I chose Gold’s Gym, based on its well-deserved reputation of being close to my apartment. I was kind of excited to join a real gym, instead of going to BYU for free. I figured that since I was paying for the membership, I’d be more likely to go.

That was stupid of me. I paid for college, too, and I still hardly went to class. Nonetheless, I paid about a million dollars and got a Gold’s membership, thanks to a helpful, beefy man named Rick (probably) who showed me the various positive attributes of the place.

The No. 1 positive attribute of Gold’s Gym, in my opinion, is that you can jog on a treadmill while watching TV. I love the idea of combining a strenuous workout with the laziest activity known to man.

One morning, I was riding a stationary bike (even better than jogging, because you can sit down) while watching “The Price Is Right,” which means I was exercising my body while simultaneously doing whatever the opposite of exercise is to my brain. Yet I still managed to have a thought: How come when people in the military go on game shows, they always wear their uniforms on the show? Are they afraid we won’t believe them when they say they’re in the military?

SOLDIER: And I’ve been in the Air Force for 23 years.
BOB BARKER: Don’t give me that crap.

You don’t see doctors wearing their E.R. scrubs, or policemen wearing their bullet-proof vests, or humanities students wearing their McDonald’s uniforms. What’s with the military outfits? Do they think they’re going to be called up to active duty DURING the show? Like maybe the big wheel on “The Price is Right” comes loose and rolls into the audience, pandemonium ensues, martial law is declared, and now suddenly Corporal Fred is in charge?

Anyway, seeking to make the most of my Gold’s Gym membership, I have also done some weight training. Essentially, this is a process whereby you locate a body part (preferably your own) that doesn’t hurt, then you do something to it until it hurts.

Most exercises are effective only if you go against common sense. For example, we all know that if you have to squat for a long period of time, your legs are going to get sore. So in weight training, you intentionally squat over and over again, and you do it with a bunch of extra weight slung over your shoulders, just in case the squatting by itself doesn’t hurt you enough.

Another exercise in my regimen is called “shrugs.” It involves taking really heavy weights in each hand and then shrugging your shoulders. This is important to do so that you’ll have a really strong shrug. I guess if you have to shrug your shoulders in response to someone’s question because you don’t know the answer, you want them to KNOW you don’t know. You want it to be clear that you REALLY have no idea. “Does he know?” “I guess not — look at that mighty shrug he just gave.”

Having a good shrug has come in handy a lot so far, because there are a lot of things I don’t know.
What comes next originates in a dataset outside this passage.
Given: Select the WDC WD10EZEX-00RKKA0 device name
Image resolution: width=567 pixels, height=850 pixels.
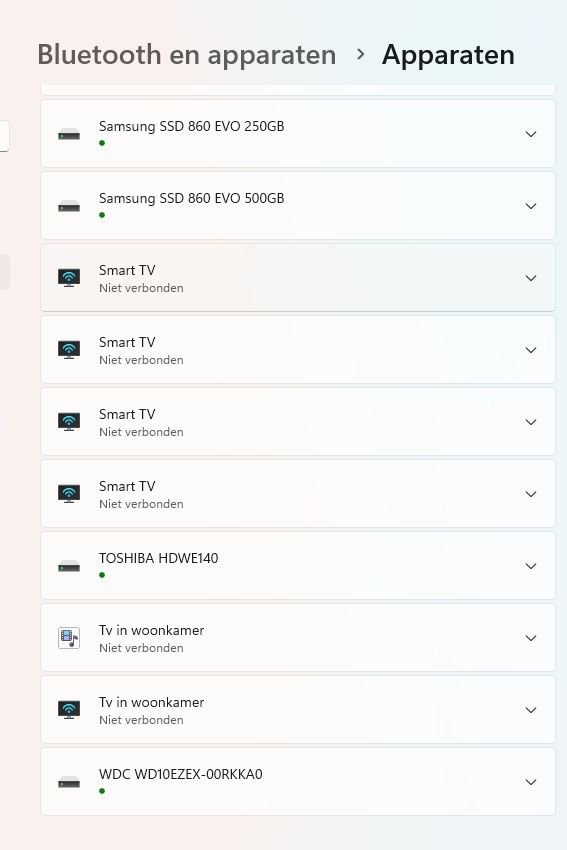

Like how to write a good column ending, for example.

This column was written during a week when I had seen no fewer than six movies and two plays that I had to review, as well as filling another writing assignment, and handling a Garrens Comedy Troupe show. That's not to say that this column was hastily slapped together, but, well, it was. I hope it doesn't show, and that if it didn't show, it still doesn't, even now that I've told you it should.